# [Objectives]
- A) In the forum thread on fire-rated walls, what total area of openings does walkerj say cannot be exceeded in 100 square feet of wall?
- B) Please transcribe the section of the forum thread on fire-rated walls that opens with the words containing "I know if you" and closes with "standard for fire rated walls.".
- C) Write the next part of the forum thread on fire-rated walls, picking up right after its final line.

# [Reading text]
# # # # # # #

# installing receptacles in fire rated wall??



## LTH306

i'm trying to get more info on what is acceptable when it comes to installing device boxes for switches or receptacles in walls that are fire rated..??...i've herd it should be surface mount, i've herd you cant cut holes in those walls, i know that if you do have to cut open those walls there's fire rated sealant....however i never found anything that puts it in black and white what is acceptable, it would be sweet if there was a device box designed for fire rated walls....can anyone help me out??


----------



## tkb

I know if you cut a box into the wall, it needs to be attached to a framing member.
It cannot be held in by just madison clips.
This is a UL standard for fire rated walls.


----------



## MDShunk

LTH306 said:


> i'm trying to get more info on what is acceptable when it comes to installing device boxes for switches or receptacles in walls that are fire rated..??...i've herd it should be surface mount, i've herd you cant cut holes in those walls, i know that if you do have to cut open those walls there's fire rated sealant....however i never found anything that puts it in black and white what is acceptable, it would be sweet if there was a device box designed for fire rated walls....can anyone help me out??


I think that's all covered pretty well in the UL orange book, but the two main things to remember for old work is that the box must be physically attached to the stud, and you can't have boxes in the same stud bay on two sides of that wall. There's a lot more options and products you can use in new work. 

You doing new work or old work?


----------



## TOOL_5150

MDShunk said:


> I think that's all covered pretty well in the UL orange book, but the two main things to remember for old work is that the box must be physically attached to the stud, and you can't have boxes in the same stud bay on two sides of that wall. There's a lot more options and products you can use in new work.


Learn something new every day :whistling2: Oops!


----------



## Techy

going from memory... in a rated wall

boxes must be secured to framing

one box per stud bay

4"x4" max opening(this one i'm not positive on)


----------



## walkerj

16 square inch max opening size.

Cannot exceed 100 square inches in 100 square feet of wall.

No boxes back to back or within 24" horizontal unless a listed firestop assembly is used.

Boxes must be secured to framing members.

Nothing in a wall adjacent to an egress stairwell that isn't directly related to the stairwell.

Plus much more:thumbsup:


----------



## B W E

In Cali, you have to put fire pads on the box. Its like a 1/8th inch thick pad thats about 6" square, made of some funky sticky red crap. It has to cover all the holes on the back of a 4S box. Made by 3M,,,http://solutions.3m.com/wps/portal/...PM102FLRECAB2K44_nid=77WRFFR483beQH6W2S54F8gl


----------



## LTH306

MDShunk said:


> I think that's all covered pretty well in the UL orange book, but the two main things to remember for old work is that the box must be physically attached to the stud, and you can't have boxes in the same stud bay on two sides of that wall. There's a lot more options and products you can use in new work.
> 
> You doing new work or old work?



new work, but base building is already done, so the drywall is up already on the wall that is fire rated, so everything has to be fished in.


----------



## B W E

LTH306 said:


> new work, but base building is already done, so the drywall is up already on the wall that is fire rated, so everything has to be fished in.

# # # # # # #

# [Dataset excerpt]
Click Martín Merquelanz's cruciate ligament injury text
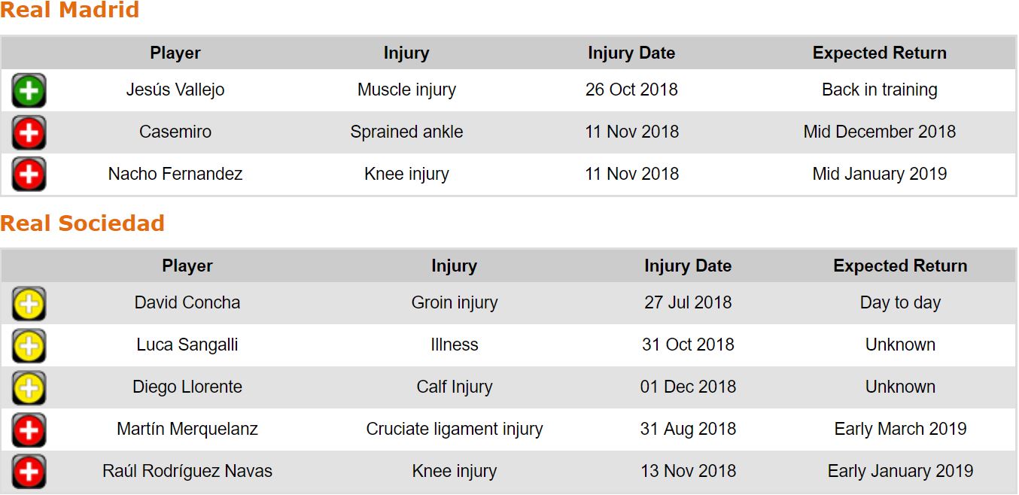[x=454, y=429]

# # # # # # #

# [Answers by task]
- A) 100 square inches.

- B)
I know if you cut a box into the wall, it needs to be attached to a framing member.
It cannot be held in by just madison clips.
This is a UL standard for fire rated walls.

- C)
If it's a fire rated existing wall, you will have to cut it open to mount your box to the framing and then have it patched. At that point, put on the fire pad then have the wall closed up.


----------



## MDShunk

B W E said:


> If it's a fire rated existing wall, you will have to cut it open to mount your box to the framing and then have it patched. At that point, put on the fire pad then have the wall closed up.


That's about as untrue as can be. There are several compliant fire rated boxes that can be secured to the stud that don't require you to cut anything open.


----------



## B W E

MDShunk said:


> That's about as untrue as can be. There are several compliant fire rated boxes that can be secured to the stud that don't require you to cut anything open.



Such as??


----------



## MDShunk

B W E said:


> Such as??


http://www.arlcatalog.com/Fan_Specialty/ONE-BOX Non-Metallic Outlet Boxes.htm

available in non-metallic and metallic. Both 2-hr rated.


----------



## B W E

MDShunk said:


> http://www.arlcatalog.com/Fan_Specialty/ONE-BOX Non-Metallic Outlet Boxes.htm
> 
> available in non-metallic and metallic. Both 2-hr rated.


Touche.......
I need to consider more often that there are applications that exists outside of what I am specifically familiar with. Please forgive me for questioning you, Sire. What if he is using flex? Or M/C?


----------



## MDShunk

B W E said:


> Touche.......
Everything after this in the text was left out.